But the Englishman William Adams, captain of a Dutch ship, denounced the Catholic missionaries to the new emperor, accusing them of spying on behalf of the Spanish for the invasion of Japan. An edict of 1614 expanded the persecution. The religious were massacred, the churches destroyed, and Christianity was forbidden under pain of death. But nothing could shake the brethren of the Rosary confraternities. They went to torture as to a feast, most of them donning the white robe and black cloak of the confraternity, and wearing their rosary around their neck or carrying it in their hand. When Japan shut itself off from the outside world in 1638, Rome was convinced that there were no more Catholics left in the country.

> CHALLENGES
1. Extract the portion of the passage on Christianity in Japan between "But the Englishman" and "in the country.", inclusive.
2. In the passage on Christianity in Japan, in what year did Japan shut itself off from the outside world?
The records play no part in this work.

> RECORD SET

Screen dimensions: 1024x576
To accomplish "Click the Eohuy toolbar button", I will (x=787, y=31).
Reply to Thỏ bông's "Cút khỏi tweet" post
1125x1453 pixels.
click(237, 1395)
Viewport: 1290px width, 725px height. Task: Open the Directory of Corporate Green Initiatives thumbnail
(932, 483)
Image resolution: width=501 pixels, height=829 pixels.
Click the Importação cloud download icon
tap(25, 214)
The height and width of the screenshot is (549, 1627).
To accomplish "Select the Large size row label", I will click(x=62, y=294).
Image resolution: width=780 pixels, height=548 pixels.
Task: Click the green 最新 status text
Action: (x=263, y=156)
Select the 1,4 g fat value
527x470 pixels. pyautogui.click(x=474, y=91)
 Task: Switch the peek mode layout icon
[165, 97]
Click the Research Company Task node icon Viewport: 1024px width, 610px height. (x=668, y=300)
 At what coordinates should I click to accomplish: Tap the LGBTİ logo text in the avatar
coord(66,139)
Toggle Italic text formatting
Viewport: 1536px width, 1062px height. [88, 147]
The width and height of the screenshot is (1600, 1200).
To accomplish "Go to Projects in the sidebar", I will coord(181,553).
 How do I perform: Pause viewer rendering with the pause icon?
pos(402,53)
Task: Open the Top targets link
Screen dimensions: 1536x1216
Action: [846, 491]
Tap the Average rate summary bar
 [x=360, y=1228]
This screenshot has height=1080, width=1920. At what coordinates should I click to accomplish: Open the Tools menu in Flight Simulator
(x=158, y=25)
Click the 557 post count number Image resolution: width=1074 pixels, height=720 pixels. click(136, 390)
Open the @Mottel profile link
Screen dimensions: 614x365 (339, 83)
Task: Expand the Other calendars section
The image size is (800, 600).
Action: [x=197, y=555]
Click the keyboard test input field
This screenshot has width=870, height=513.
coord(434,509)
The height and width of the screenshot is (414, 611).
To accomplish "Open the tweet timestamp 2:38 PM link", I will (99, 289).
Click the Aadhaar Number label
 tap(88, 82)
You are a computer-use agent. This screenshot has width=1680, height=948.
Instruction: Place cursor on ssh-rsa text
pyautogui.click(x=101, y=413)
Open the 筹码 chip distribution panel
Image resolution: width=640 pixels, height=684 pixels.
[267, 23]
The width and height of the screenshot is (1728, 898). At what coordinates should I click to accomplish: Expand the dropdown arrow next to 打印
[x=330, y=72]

> RESPONSES TO THE TASKS
1.
But the Englishman William Adams, captain of a Dutch ship, denounced the Catholic missionaries to the new emperor, accusing them of spying on behalf of the Spanish for the invasion of Japan. An edict of 1614 expanded the persecution. The religious were massacred, the churches destroyed, and Christianity was forbidden under pain of death. But nothing could shake the brethren of the Rosary confraternities. They went to torture as to a feast, most of them donning the white robe and black cloak of the confraternity, and wearing their rosary around their neck or carrying it in their hand. When Japan shut itself off from the outside world in 1638, Rome was convinced that there were no more Catholics left in the country.

2. 1638